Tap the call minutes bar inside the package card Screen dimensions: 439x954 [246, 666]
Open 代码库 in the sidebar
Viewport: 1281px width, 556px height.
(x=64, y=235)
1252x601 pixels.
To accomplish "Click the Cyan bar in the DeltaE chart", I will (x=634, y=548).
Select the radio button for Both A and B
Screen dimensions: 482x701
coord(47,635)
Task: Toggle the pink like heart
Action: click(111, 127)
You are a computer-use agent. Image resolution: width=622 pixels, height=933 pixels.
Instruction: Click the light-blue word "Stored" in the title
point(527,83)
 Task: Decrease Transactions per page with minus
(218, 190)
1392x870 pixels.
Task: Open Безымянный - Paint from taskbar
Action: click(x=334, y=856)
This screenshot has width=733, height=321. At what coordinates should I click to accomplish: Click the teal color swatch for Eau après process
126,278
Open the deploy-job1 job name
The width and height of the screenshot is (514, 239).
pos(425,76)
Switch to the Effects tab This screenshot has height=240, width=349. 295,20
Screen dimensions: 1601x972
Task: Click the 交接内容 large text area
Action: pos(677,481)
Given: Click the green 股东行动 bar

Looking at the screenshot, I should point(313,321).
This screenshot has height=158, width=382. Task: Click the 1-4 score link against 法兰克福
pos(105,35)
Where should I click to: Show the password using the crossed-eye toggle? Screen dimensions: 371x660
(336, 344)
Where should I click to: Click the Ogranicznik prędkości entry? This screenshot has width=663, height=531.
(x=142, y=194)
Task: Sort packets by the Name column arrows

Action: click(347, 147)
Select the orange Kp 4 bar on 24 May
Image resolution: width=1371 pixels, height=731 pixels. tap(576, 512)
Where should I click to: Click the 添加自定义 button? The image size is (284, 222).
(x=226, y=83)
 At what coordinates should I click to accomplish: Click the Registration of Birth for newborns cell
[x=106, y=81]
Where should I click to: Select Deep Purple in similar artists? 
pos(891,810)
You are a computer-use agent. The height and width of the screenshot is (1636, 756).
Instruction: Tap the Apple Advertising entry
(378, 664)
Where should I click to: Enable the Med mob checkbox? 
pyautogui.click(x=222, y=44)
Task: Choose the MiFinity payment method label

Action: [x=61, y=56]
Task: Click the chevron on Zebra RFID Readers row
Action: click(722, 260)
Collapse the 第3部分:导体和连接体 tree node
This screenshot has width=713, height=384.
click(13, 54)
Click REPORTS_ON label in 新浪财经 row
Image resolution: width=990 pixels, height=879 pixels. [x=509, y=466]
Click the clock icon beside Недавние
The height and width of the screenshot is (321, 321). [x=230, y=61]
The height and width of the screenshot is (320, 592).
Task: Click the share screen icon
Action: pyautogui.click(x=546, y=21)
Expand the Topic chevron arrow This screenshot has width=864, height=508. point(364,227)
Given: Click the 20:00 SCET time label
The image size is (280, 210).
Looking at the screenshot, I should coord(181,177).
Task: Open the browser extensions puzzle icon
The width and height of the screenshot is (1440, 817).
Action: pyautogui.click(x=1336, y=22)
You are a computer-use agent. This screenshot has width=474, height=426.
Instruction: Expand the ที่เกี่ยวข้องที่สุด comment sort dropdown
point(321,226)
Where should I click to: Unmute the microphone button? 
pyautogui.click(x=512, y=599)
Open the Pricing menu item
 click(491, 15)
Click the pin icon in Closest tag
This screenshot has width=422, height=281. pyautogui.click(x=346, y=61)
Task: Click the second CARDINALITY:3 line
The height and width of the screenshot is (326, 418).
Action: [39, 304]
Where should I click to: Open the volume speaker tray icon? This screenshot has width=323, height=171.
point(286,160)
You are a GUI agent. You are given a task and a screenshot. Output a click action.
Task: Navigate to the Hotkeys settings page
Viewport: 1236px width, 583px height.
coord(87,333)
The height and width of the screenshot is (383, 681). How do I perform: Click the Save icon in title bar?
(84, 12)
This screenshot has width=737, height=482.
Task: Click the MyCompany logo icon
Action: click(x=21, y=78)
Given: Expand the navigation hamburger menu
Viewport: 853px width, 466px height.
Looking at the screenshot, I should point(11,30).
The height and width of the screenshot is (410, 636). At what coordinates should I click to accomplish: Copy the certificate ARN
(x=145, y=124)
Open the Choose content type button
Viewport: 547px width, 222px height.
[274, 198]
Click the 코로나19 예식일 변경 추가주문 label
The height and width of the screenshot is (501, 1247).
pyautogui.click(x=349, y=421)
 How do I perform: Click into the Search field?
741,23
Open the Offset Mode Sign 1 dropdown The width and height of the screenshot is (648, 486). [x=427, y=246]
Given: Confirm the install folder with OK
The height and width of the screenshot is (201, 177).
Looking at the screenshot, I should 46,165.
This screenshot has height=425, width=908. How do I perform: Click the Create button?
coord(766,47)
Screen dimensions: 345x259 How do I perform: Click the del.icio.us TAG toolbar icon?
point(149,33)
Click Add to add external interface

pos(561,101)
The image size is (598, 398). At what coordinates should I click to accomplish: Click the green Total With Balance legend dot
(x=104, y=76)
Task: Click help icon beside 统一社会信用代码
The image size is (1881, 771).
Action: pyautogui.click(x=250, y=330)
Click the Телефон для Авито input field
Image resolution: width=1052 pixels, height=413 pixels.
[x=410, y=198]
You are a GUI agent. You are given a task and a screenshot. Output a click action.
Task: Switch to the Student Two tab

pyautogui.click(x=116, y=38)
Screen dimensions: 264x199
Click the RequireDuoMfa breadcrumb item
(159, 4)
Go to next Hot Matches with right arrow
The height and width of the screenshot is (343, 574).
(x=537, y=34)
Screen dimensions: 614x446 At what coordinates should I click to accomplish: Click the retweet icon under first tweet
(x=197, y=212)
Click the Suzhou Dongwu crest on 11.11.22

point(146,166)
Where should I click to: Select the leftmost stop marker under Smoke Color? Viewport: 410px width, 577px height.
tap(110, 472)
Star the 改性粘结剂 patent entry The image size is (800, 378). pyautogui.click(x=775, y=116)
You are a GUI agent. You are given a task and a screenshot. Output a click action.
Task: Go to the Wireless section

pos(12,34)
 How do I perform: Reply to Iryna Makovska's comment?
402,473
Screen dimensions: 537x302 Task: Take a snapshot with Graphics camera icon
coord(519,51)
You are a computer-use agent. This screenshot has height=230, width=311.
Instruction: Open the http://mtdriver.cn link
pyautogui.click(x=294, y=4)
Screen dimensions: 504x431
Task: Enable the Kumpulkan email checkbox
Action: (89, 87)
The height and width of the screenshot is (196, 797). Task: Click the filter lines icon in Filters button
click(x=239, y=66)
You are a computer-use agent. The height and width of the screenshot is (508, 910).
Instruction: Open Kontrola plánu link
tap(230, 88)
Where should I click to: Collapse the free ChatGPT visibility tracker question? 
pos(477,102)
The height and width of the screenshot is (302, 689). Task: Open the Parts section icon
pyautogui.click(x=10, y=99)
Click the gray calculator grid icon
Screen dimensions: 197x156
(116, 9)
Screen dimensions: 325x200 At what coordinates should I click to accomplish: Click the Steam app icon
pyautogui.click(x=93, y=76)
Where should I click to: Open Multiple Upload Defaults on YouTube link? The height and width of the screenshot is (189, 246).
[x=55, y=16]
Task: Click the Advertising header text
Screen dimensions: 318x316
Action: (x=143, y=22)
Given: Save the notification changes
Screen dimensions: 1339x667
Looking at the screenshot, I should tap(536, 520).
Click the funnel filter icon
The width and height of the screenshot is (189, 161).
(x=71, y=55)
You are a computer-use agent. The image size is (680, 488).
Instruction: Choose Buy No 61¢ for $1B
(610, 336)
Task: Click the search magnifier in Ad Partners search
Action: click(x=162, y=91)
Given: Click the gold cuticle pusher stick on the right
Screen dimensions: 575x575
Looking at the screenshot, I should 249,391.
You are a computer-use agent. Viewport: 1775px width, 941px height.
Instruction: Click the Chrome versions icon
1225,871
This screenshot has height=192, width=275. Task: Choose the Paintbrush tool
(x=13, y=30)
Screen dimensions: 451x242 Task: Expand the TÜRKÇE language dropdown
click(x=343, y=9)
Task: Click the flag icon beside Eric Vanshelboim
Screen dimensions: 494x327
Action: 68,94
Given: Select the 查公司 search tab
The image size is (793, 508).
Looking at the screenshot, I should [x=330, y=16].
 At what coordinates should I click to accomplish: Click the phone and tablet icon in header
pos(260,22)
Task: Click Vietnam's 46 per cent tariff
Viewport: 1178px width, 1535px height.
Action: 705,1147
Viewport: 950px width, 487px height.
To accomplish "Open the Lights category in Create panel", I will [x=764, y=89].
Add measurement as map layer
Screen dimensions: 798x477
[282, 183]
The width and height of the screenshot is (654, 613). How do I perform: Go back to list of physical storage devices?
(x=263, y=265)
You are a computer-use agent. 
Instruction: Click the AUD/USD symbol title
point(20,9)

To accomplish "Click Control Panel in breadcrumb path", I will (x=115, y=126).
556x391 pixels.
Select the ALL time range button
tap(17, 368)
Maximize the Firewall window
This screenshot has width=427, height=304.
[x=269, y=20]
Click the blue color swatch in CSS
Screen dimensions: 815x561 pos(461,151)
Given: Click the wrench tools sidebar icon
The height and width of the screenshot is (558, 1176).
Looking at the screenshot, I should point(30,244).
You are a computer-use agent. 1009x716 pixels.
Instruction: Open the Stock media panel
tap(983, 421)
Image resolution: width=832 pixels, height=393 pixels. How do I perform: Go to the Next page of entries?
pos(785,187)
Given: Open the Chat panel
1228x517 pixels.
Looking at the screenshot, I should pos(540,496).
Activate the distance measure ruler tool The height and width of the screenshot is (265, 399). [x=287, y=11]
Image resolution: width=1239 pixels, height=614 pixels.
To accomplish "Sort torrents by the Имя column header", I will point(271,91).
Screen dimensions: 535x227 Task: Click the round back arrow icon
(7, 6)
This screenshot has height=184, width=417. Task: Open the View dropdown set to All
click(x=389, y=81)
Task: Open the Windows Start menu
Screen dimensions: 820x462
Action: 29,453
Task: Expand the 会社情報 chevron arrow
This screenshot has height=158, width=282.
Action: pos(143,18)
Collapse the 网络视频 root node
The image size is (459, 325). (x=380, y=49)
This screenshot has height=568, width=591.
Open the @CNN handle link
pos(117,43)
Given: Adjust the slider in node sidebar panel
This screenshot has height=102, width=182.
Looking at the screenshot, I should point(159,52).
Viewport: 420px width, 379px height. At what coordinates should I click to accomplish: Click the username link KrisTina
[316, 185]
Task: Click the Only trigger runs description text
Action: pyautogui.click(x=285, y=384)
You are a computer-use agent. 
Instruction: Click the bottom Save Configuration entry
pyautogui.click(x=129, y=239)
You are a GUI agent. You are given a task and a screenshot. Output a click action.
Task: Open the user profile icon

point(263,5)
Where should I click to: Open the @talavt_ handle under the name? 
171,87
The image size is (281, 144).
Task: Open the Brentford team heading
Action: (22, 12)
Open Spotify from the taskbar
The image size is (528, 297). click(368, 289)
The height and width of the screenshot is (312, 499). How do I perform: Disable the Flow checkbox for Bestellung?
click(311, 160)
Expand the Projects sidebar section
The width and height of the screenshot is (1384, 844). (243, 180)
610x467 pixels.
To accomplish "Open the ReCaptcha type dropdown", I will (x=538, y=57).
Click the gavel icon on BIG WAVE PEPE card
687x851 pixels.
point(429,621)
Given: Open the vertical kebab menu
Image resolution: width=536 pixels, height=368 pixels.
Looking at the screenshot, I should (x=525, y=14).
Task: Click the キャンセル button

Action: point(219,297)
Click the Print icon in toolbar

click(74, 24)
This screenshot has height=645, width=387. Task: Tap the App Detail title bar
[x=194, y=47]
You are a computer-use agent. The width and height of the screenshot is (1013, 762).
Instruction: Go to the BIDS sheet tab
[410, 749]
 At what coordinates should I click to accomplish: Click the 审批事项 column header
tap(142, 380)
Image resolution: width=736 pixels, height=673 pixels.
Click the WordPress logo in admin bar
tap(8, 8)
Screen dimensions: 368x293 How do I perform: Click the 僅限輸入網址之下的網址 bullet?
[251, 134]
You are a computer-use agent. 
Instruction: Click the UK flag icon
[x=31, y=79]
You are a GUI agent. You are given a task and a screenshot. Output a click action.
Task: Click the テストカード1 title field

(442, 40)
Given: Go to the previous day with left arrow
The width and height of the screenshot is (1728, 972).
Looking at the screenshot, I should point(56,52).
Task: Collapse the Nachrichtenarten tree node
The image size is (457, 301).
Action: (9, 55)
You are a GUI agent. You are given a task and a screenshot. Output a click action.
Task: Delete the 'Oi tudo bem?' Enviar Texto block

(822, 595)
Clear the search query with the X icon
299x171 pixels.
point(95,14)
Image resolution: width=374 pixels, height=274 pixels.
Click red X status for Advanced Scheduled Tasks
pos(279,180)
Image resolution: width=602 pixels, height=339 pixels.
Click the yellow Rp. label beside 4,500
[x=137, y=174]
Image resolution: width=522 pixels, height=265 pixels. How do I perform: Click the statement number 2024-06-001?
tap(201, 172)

———

Aim of the exercise. Copy out only the lines running from the beginning of the data to the line with "Select the radio button for Both A and B", both ends included.

Solution to the problem.
Tap the call minutes bar inside the package card Screen dimensions: 439x954 [246, 666]
Open 代码库 in the sidebar
Viewport: 1281px width, 556px height.
(x=64, y=235)
1252x601 pixels.
To accomplish "Click the Cyan bar in the DeltaE chart", I will (x=634, y=548).
Select the radio button for Both A and B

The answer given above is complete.